La Set au cœur du vivre ensemble en milieu périurbain

Comment aménager, construire et habiter autrement en milieu périurbain ?
A l'heure où l'on tente de concilier aménagement et développement durable, la question est au cœur des préoccupations de la Set et de ses partenaires. En Touraine, elle trouve sa réponse dans plusieurs projets urbains conduits par l'aménageur. « Notre ambition est de bâtir des morceaux de ville cohérents » résume Pascal Gomes, Directeur Adjoint, des morceaux de ville qui se démarquent des zones pavillonnaires qui grignotent encore aujourd'hui le territoire national, des espaces étalés et monofonctionnels « incompatibles avec le vivre ensemble ».

Afin de réussir la greffe de ces espaces à l'existant, l'intervention de la Set repose sur quelques principes forts : privilégier les liens par les voiries, les cheminements et les espaces publics, maintenir des vues sur des éléments singuliers du paysage ou des centre-bourgs, jalonner l'espace par des jardins, venelles, parking de proximité et ainsi permettre de nouveaux usages partagés, de nouveaux itinéraires au quotidien.
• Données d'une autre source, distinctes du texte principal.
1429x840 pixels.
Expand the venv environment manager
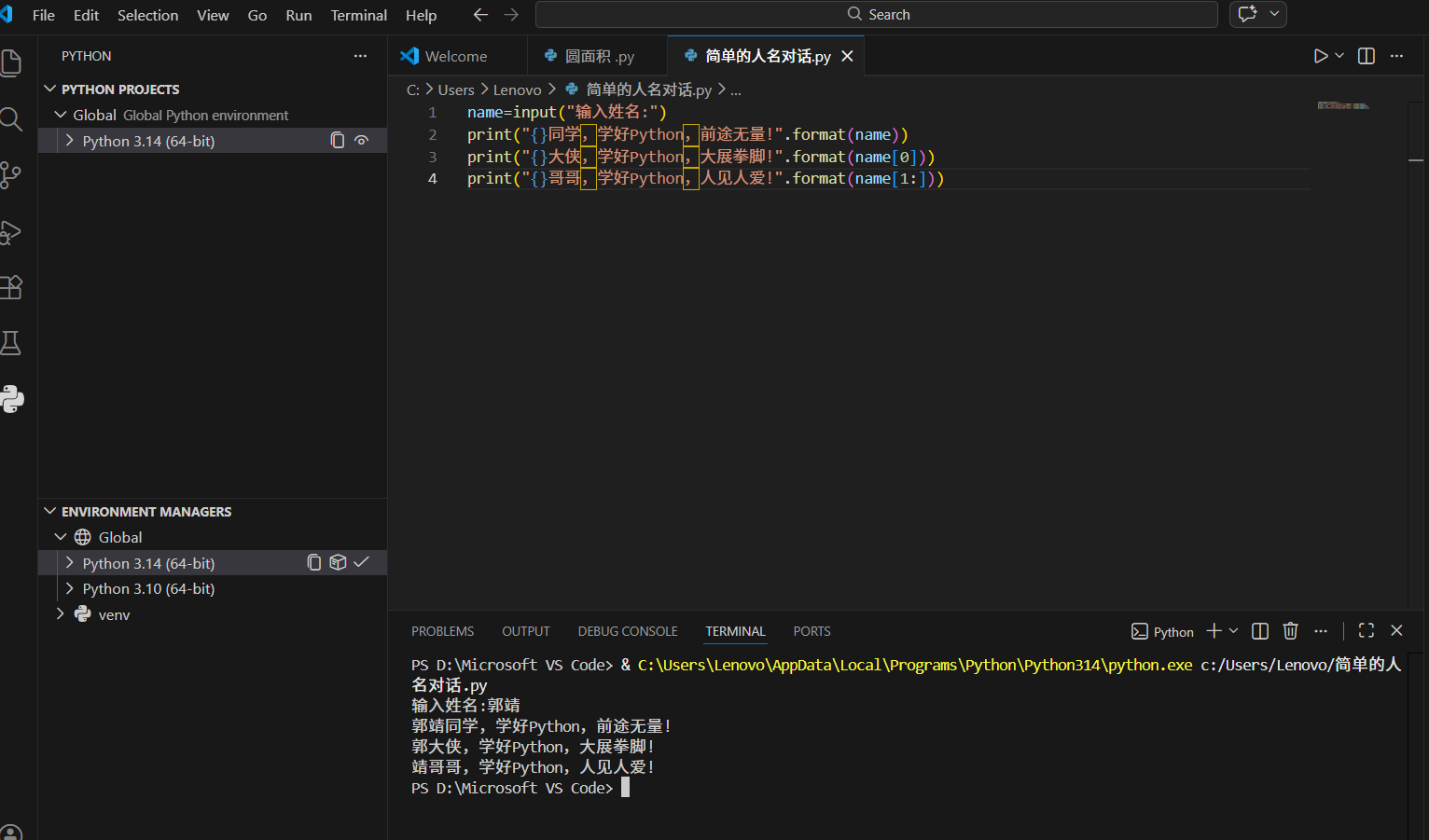(61, 613)
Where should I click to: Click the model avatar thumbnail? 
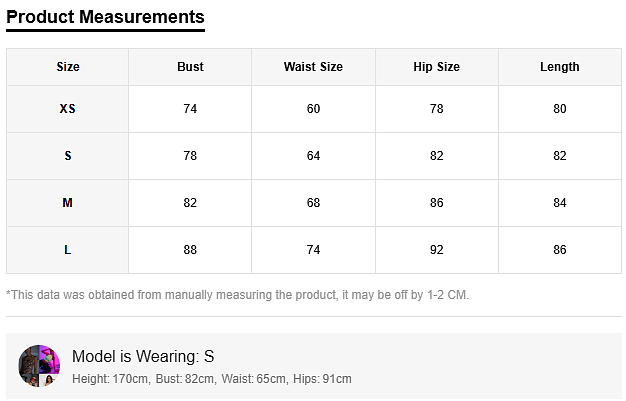39,366
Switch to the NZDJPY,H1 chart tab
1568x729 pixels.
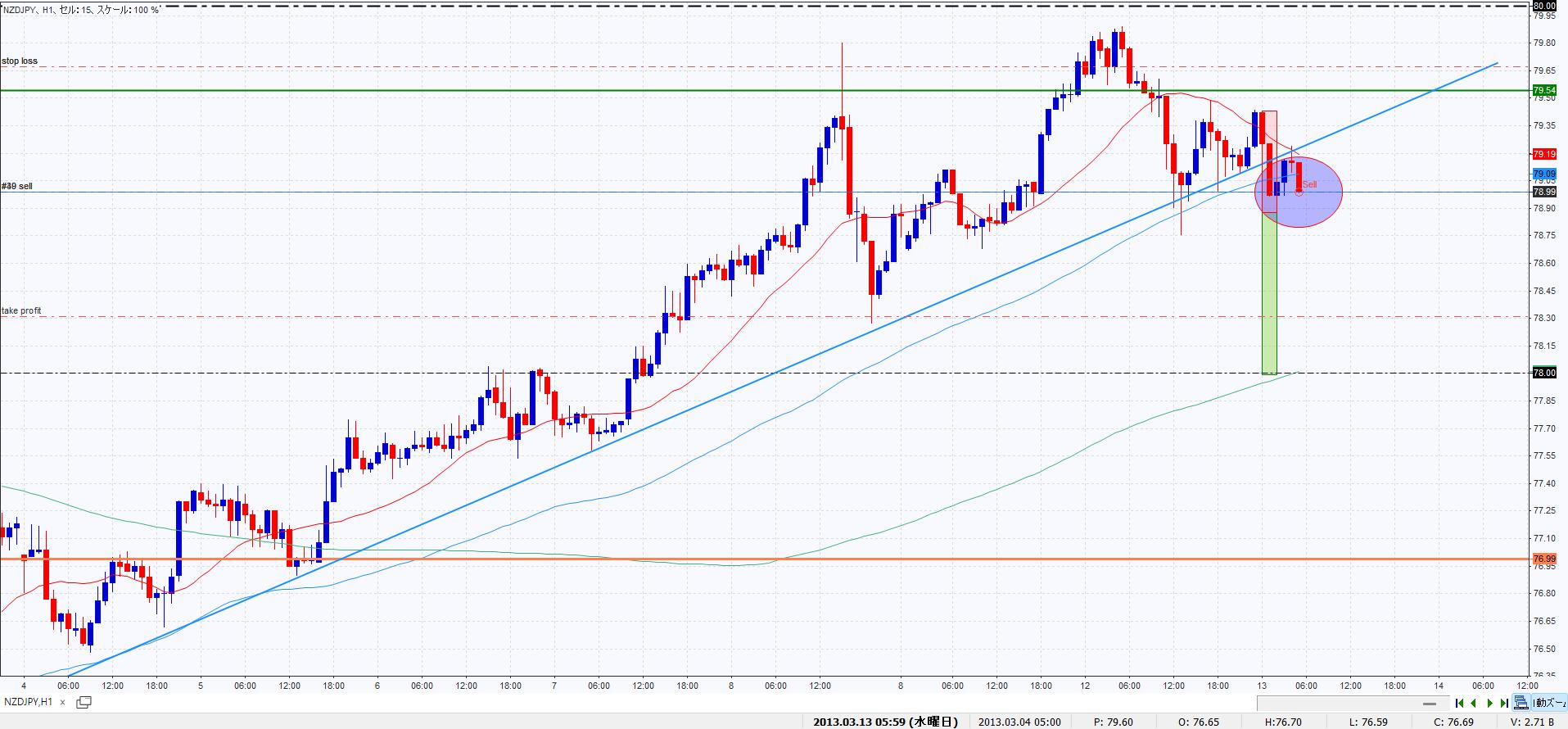[x=29, y=702]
Pour la Set, la gouvernance des projets de développement périurbains est fondée - comme pour toute action d'envergure sur la ville - sur un partenariat ouvert et éclairé avec les services de l'Etat garants du respect des règles de mixité et d'insertion environnementale, les communes, les urbanistes, les paysagistes, les architectes et les promoteurs et bien sûr les habitants.
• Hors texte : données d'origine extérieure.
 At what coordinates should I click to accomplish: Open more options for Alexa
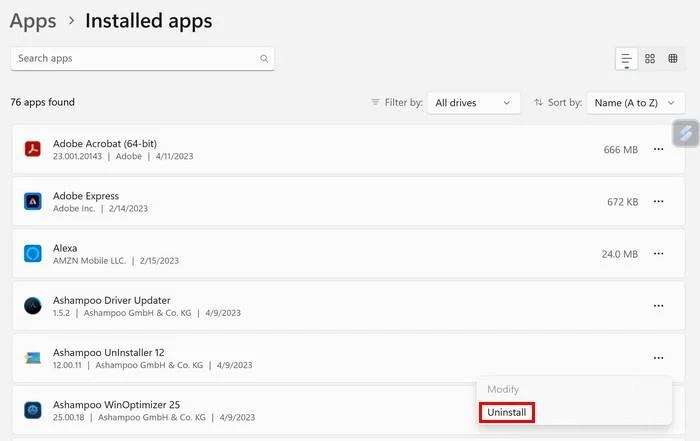[658, 254]
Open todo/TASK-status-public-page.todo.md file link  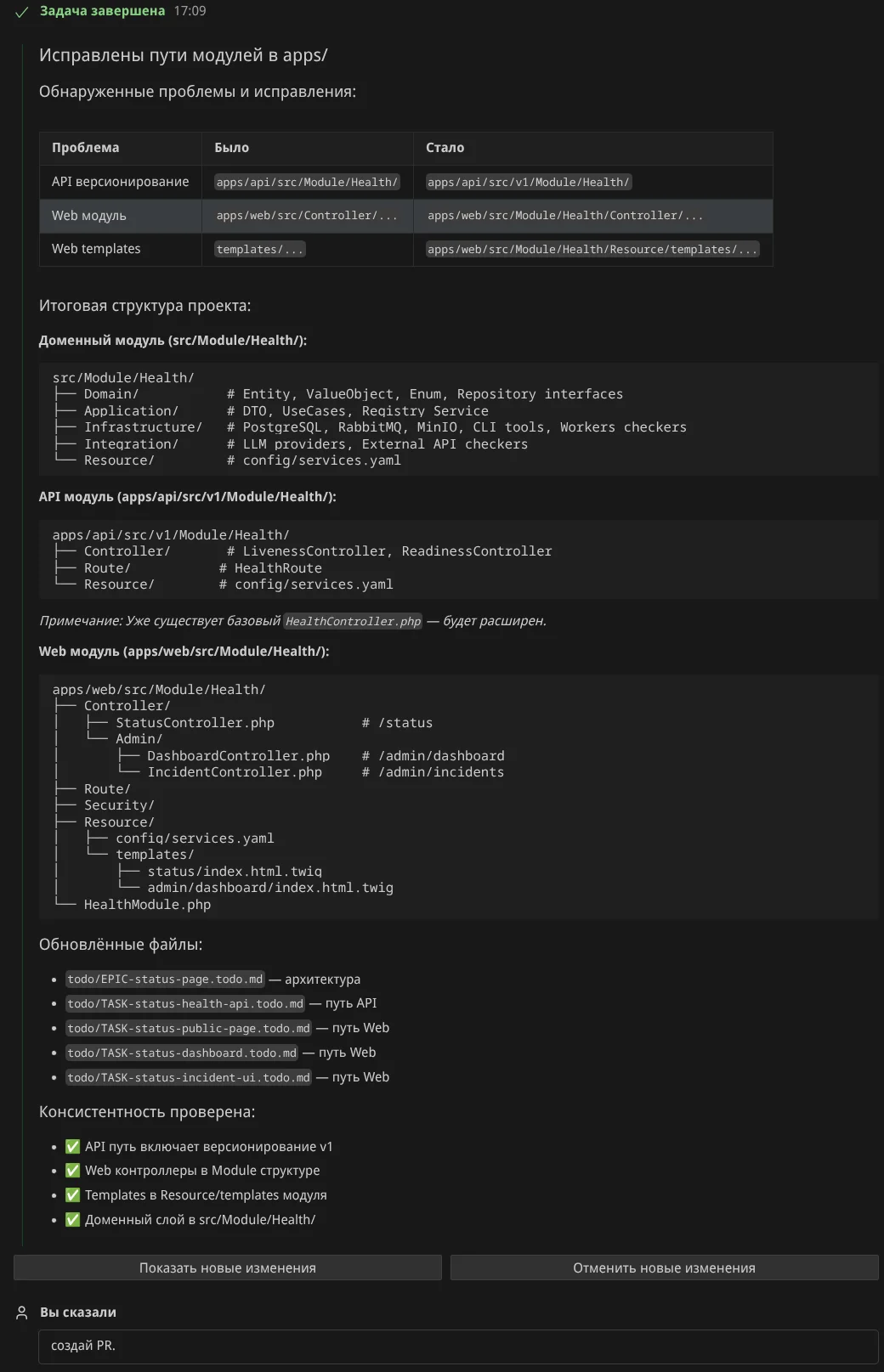coord(189,1028)
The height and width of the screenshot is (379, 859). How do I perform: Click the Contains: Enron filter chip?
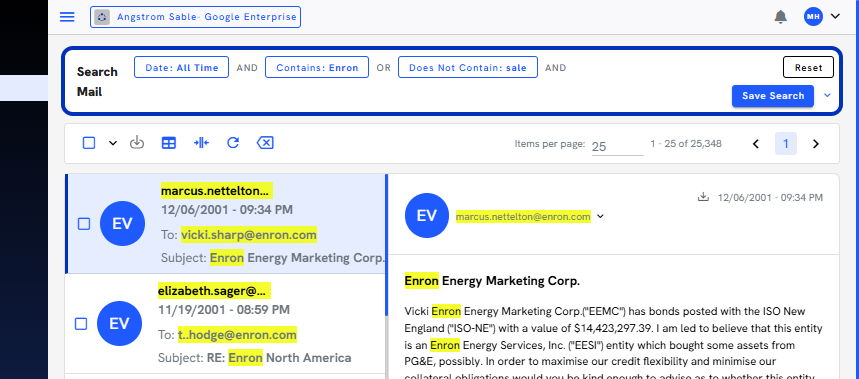point(317,67)
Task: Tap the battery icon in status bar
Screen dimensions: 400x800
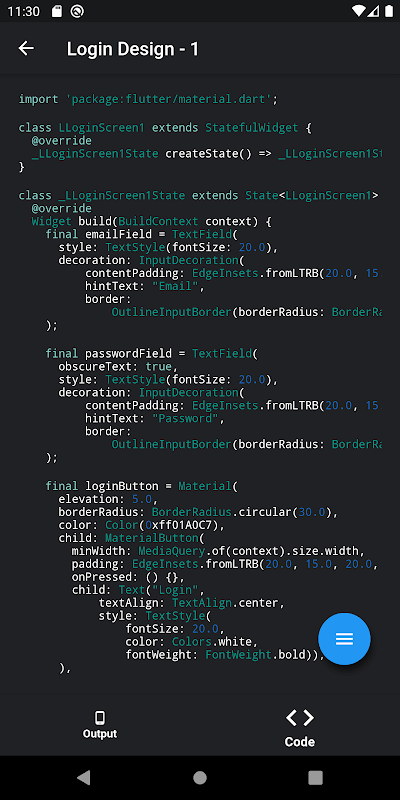Action: pyautogui.click(x=389, y=11)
Une gouvernance fondée sur un partenariat ouvert et éclairé

Situé à une dizaine de kilomètres de Tours, le quartier des Gués de Veigné accueillera à terme 590 logements sur une surface de près de 45 hectares. Coordonné par la Set, ce programme illustre bien cette nouvelle forme d'urbanisation en frange périurbaine plus économe en espace. « C'est un cas d'école, affirme Gilles Arthémise, chef de projets. On a proposé ici des densités, des compacités plus fortes que celles pratiquées usuellement sur ces territoires, des densités comparables à celles des centres-bourgs historiques. » A Veigné, des maisons individuelles sont ainsi édifiées sur des parcelles de 200 m² « mais chacun de ces mètres carrés a été optimisé. Les jardins sont certes modestes mais leur ensoleillement a été étudié dans le plan masse de l'opération avec la même attention que celui d'un séjour ! »
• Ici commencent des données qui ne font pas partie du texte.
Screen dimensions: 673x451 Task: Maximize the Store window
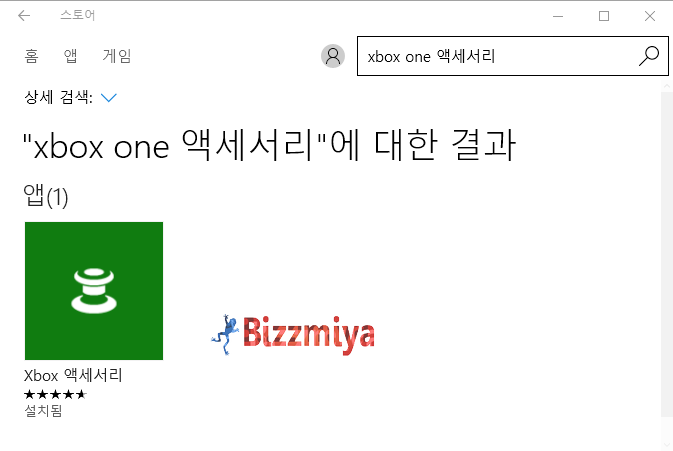604,16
Autre opération de belle ampleur aux portes de l'agglomération tourangelle, le projet des Hauts de Montlouis s'étend lui sur 35 hectares. Ils verront s'élever 790 logements. Ici aussi la Set et la commune ont fait le pari de la densité. Au sein des îlots, elle sera en moyenne de 47 logements à l'hectare. « L'idée, avance Simon Laporte, chef de projets à la Set, est d'offrir en compensation, des espaces publics généreux, conviviaux et de qualité. » A Montlouis-sur-Loire, l'ensemble du programme s'organise autour d'un long mail central paysager qui s'offre avec générosité et permet l'appropriation des espaces extérieurs par des usages individuels et collectifs. Cette trame verte constituera un lieu de promenade, de loisirs et de parcours quotidien. « Dans ces nouvelles formes d'habitat, en redonnant une place à l'espace public, on propose des espaces de convivialité et on crée ainsi du lien social » ajoute Simon Laporte.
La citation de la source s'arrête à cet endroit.